=== The problem ===
Your task is to give the number of lines in the listing that include "arrow", and nothing else.

[Data for this task Boundary: Start]

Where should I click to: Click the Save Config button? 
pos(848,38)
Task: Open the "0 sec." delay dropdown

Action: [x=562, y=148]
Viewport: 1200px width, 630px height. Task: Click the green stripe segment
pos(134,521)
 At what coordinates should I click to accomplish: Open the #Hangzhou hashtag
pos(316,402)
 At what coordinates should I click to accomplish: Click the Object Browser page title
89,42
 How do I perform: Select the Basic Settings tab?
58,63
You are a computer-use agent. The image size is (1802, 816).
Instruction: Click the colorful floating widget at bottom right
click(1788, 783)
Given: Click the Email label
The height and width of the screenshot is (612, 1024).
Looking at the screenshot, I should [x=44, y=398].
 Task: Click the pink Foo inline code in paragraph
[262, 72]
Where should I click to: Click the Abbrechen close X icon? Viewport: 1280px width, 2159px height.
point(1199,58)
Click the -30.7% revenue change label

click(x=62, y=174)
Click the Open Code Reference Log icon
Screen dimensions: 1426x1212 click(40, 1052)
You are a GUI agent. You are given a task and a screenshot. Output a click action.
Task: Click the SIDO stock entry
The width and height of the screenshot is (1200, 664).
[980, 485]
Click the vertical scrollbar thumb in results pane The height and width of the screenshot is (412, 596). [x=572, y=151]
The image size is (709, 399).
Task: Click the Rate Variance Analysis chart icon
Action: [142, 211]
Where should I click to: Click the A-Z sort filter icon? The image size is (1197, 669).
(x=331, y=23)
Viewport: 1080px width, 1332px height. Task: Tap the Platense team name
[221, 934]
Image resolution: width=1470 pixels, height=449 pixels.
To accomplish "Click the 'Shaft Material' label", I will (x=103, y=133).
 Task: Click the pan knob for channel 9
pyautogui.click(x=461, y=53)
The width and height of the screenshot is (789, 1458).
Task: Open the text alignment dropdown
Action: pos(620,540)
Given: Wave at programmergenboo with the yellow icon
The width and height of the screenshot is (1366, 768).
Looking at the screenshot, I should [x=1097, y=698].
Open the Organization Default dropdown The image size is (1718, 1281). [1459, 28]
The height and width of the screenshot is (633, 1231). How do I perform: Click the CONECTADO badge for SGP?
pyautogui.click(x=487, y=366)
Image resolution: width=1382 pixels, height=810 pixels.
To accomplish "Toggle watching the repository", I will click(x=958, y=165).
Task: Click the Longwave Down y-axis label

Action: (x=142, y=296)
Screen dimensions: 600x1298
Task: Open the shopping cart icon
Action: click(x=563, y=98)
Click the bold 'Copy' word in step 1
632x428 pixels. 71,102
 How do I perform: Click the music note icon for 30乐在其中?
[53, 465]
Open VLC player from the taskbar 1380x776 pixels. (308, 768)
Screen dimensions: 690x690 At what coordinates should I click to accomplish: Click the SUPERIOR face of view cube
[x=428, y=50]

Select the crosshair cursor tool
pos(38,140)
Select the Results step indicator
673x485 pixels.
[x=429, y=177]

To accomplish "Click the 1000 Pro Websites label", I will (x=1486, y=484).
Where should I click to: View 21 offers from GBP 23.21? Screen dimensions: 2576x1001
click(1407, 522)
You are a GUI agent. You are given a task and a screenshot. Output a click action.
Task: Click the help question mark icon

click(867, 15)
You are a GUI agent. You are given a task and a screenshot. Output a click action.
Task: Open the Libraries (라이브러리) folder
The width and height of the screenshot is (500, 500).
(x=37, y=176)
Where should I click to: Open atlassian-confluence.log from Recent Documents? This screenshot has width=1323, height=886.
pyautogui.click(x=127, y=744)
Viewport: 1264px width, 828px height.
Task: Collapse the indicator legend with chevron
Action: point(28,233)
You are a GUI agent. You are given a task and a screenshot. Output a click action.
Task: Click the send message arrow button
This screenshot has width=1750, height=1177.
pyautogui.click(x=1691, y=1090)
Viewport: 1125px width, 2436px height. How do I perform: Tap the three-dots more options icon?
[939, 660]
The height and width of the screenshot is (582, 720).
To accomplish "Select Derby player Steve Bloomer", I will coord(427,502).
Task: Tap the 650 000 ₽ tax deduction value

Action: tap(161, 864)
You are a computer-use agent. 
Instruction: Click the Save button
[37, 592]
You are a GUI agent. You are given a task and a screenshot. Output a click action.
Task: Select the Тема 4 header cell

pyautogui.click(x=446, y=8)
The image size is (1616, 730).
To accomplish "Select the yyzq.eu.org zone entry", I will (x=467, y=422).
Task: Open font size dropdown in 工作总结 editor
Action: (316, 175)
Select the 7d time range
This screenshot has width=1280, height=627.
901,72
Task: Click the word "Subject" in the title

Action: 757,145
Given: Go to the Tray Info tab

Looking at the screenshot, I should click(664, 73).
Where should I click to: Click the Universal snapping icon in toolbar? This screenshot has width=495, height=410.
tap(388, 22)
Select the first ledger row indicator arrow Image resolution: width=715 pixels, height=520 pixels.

[Data for this task Boundary: End]

=== Result below ===
2